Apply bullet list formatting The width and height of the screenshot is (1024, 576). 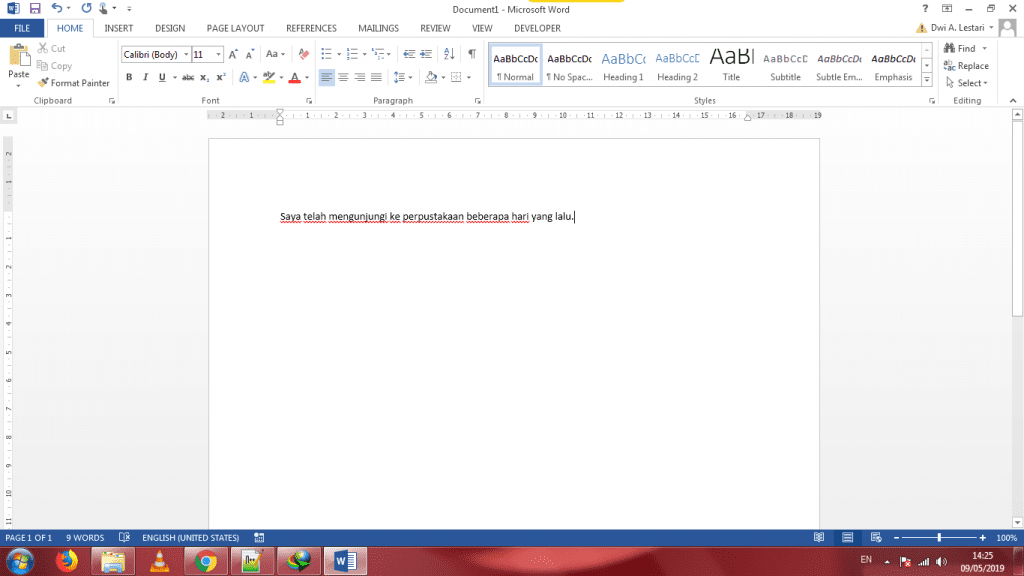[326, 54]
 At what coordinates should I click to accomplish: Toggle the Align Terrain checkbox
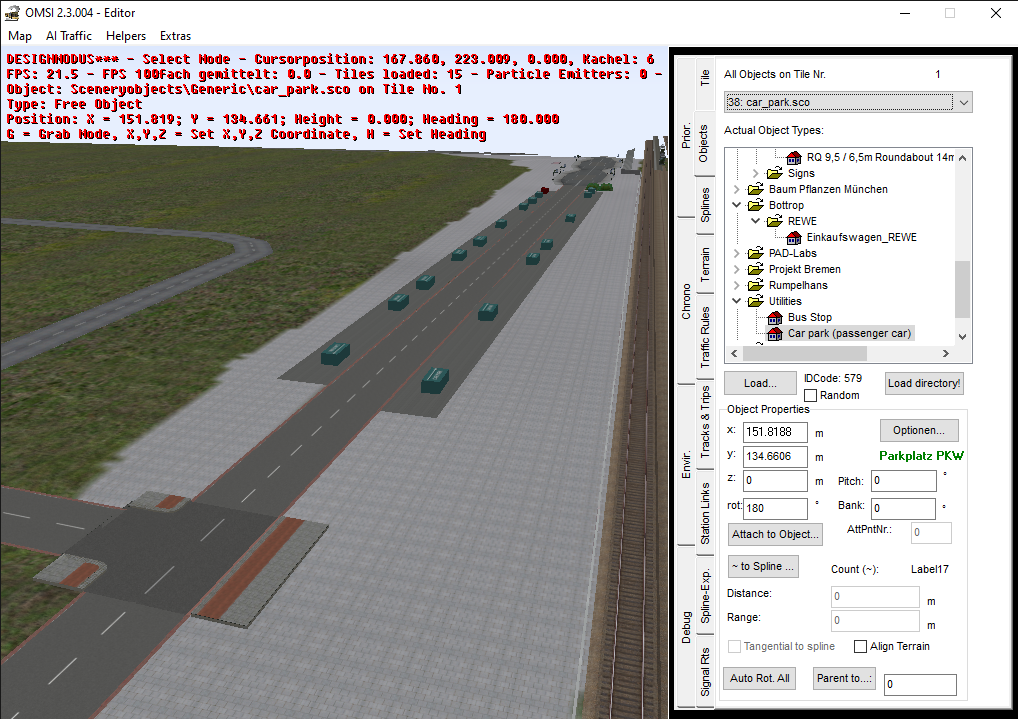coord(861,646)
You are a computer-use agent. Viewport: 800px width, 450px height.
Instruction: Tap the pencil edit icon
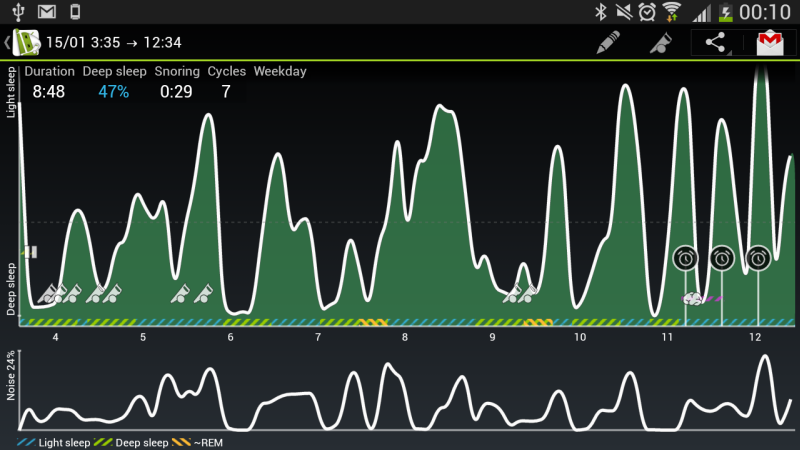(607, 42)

------------------------

> **TASK STATEMENT**
Write the lines out exactly, beginning at the line that holds "At what coordinates" and stopping after the last line of the entries; include no pictures.

> **TASK ANSWER**
 At what coordinates should I click to accomplish: Toggle the Align Terrain checkbox
coord(861,646)
You are a computer-use agent. Viewport: 800px width, 450px height.
Instruction: Tap the pencil edit icon
(607, 42)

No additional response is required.